FAIRC
Thread // ARCHITECTURE

Token Deep Memory.

A dynamic memory architecture that mixes full-fidelity tokens with compressed gist embeddings to achieve massive context at sub-quadratic cost.

2 POSTS

The Quadratic Wall

Standard self-attention scales quadratically in context length because every token attends to every other token. At 128k tokens, the attention matrix holds 16 billion entries. At 1M tokens — a plausible requirement for long-horizon agents — it holds 1 trillion. The memory and compute cost is prohibitive even on modern hardware.

Linear attention and sparse attention are partial solutions. Linear attention approximates the softmax kernel, trading exact computation for efficiency but degrading on tasks that require precise token retrieval. Sparse attention restricts the attention pattern to local windows or learned patterns, but must decide ahead of time which tokens are worth attending to — a decision that can only be made correctly with the full context in view.

Memory as the Real Problem

The core issue is not attention computation — it is the assumption that all past tokens deserve equal representation fidelity. Human working memory does not store every sensory event at full resolution; it stores compressed summaries and retains high-fidelity traces only for events that were subsequently reinforced or retrieved.

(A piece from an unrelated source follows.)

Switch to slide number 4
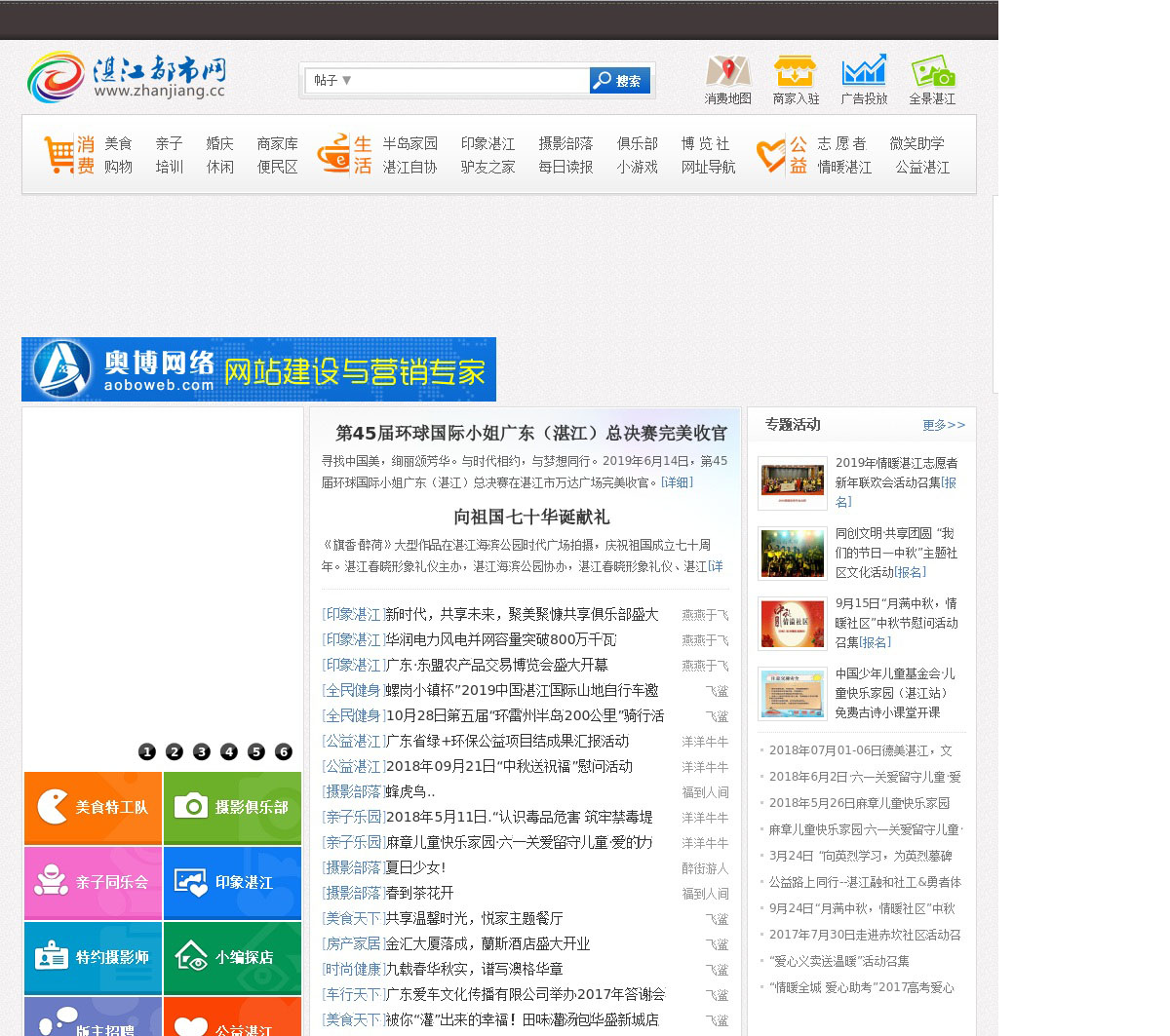1170x1036 pixels. (229, 751)
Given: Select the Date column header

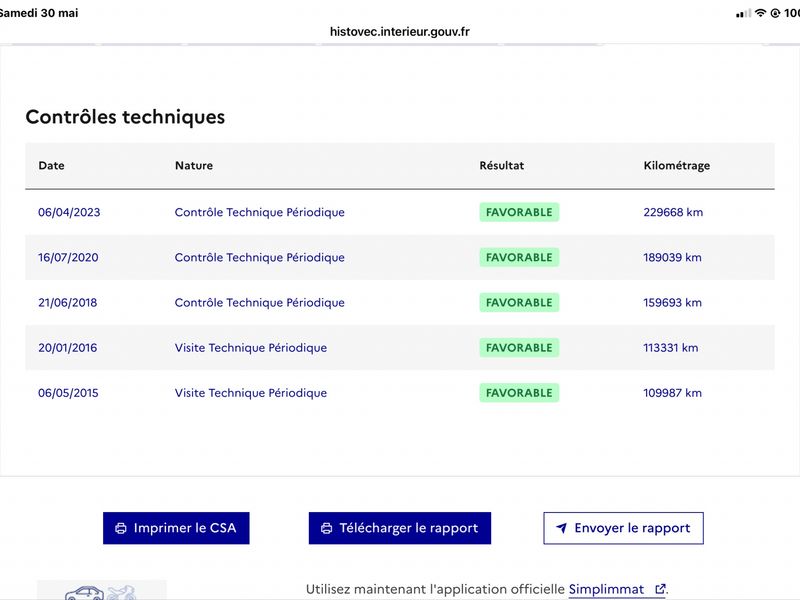Looking at the screenshot, I should (52, 165).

A model that mimics this would maintain most historical context in a compressed state, with the option to reconstruct high-fidelity fragments on demand. The quadratic blowup disappears because the dense attention matrix is replaced by a much smaller matrix over compressed summaries.

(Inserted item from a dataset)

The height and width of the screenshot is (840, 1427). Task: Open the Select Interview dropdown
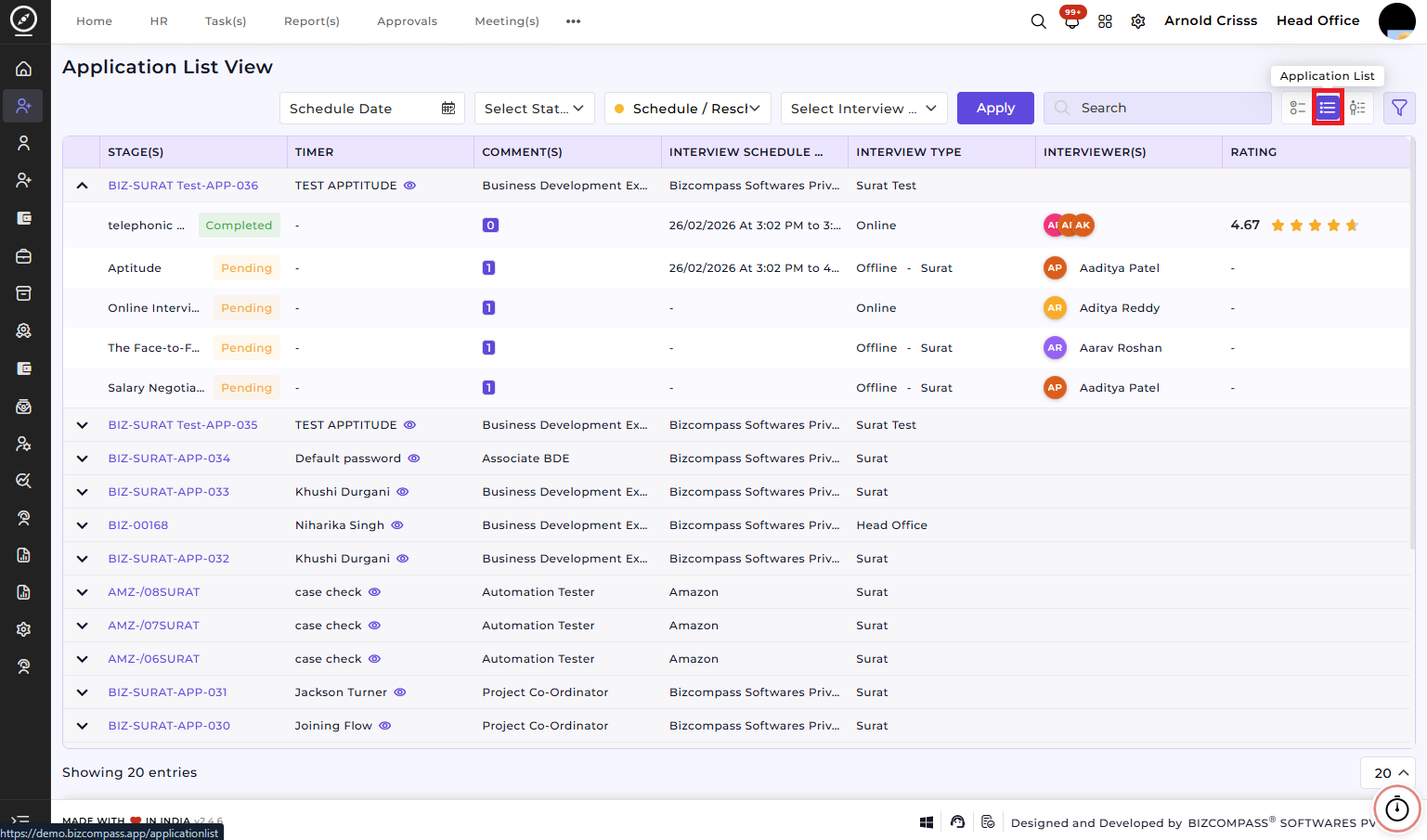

Gist Embeddings and Retrieval

In our architecture, every k consecutive historical tokens are compressed into a single gist vector by a learned pooling operation. The gist preserves mean semantic content while discarding positional and high-frequency token-level variation. The compression schedule is adaptive: regions of high gradient signal during training are compressed more slowly; redundant stretches collapse aggressively.

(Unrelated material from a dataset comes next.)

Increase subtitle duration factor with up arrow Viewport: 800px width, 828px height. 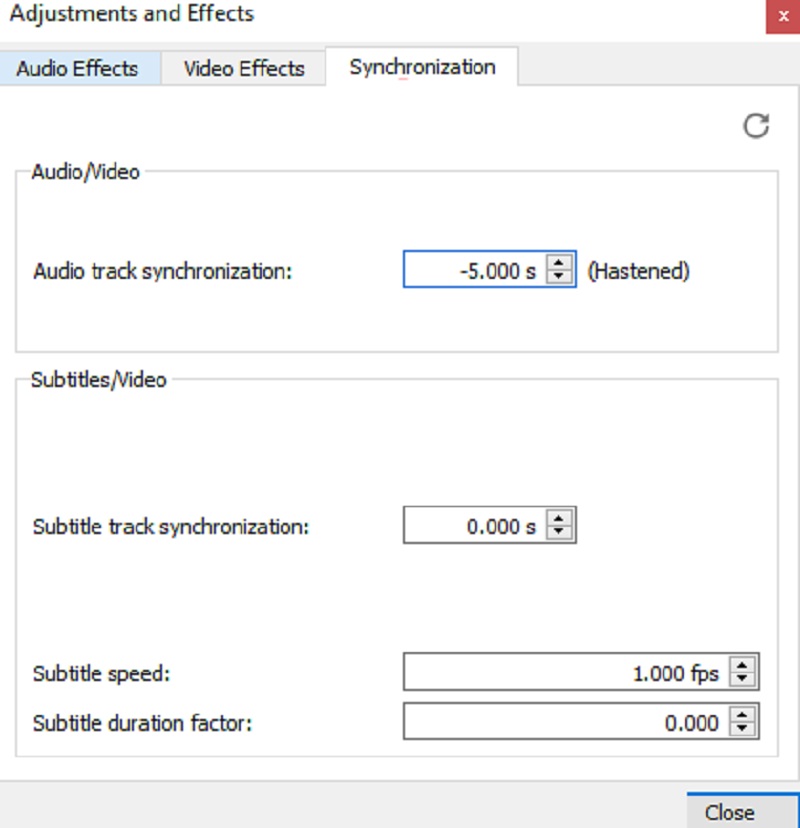[x=742, y=715]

Formally, for a block of token hidden states h₁, …, hₖ, the gist is computed as:

= Pool(h₁, …, hₖ) = W · mean(h₁, …, hₖ) + b

where W and b are learned. The pooling can be replaced with a small attention mechanism over the block for higher fidelity at modest cost.

Retrieval on Demand

Attention over gists runs in O(n/k) time — linear in the number of compressed blocks rather than the number of raw tokens. When the model's attention pattern signals that a compressed region is load-bearing for the current prediction, a retrieval head reconstructs an approximation of the original token sequence from the gist embedding.

This two-tier system — compressed storage, on-demand decompression — mirrors episodic memory architectures observed in biological neural systems, where the hippocampus stores compressed event representations and reconstructs detail when a retrieval cue matches the stored pattern.

Open Questions

The current design treats compression granularity k as a fixed hyperparameter. An obvious extension is a learned, dynamic k that varies based on local information density. We are also investigating whether gist vectors can serve as addressable keys in an external memory bank, enabling context windows that extend across multiple inference sessions.